Avatar

Xiao (Brandon) Han

Ph.D. Student

UoSurrey, CVSSP

Biography

I am on the job market for Spring 2024. 😬

I am a third-year Ph.D. student at University of Surrey under the supervision of Prof. Tao Xiang and Prof. Yi-Zhe Song. I also work closely with Dr. Xiatian Zhu. Before coming to Surrey, I obtained my bachelor’s degree at Zhejiang University in 2020. I have several academic experiences at University of Michigan, Westlake University and Fudan University.

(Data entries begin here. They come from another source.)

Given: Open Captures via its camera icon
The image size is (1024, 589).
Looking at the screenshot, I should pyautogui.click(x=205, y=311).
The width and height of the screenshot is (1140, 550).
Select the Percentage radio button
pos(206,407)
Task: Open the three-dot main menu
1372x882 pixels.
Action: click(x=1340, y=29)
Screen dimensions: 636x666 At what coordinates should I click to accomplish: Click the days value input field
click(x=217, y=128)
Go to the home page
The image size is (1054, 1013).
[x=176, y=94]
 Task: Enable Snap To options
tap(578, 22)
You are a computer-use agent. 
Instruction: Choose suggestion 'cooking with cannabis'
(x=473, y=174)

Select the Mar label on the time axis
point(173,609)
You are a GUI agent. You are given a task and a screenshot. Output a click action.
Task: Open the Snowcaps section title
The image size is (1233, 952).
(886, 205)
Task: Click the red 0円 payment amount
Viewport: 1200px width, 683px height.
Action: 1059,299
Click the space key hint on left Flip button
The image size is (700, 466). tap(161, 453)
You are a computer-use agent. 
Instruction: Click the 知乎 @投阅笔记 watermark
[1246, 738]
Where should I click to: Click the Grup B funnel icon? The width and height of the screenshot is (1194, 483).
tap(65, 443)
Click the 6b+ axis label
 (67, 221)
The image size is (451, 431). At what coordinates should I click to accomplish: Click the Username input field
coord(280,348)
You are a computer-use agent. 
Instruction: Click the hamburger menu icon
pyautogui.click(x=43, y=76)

I am broadly interested in the field of Deep Learning. My current research interest lies in the intersection between Computer Vision and Natural Language Processing (i.e., vision‑language). My research goal is to build multi‑modal AI systems that can be used in real‑world applications (e.g., e‑commerce platform). My expertise includes but not limited to

  • Vision‑language pre‑training and (parameter‑efficient) adaptation;
  • Vision‑language downstream tasks (e.g., uni-/cross‑/multi-modal image retrieval, image captioning, text‑based/guided 2D/3D contents generation/editing);
  • Some specific tasks (e.g., person ReID).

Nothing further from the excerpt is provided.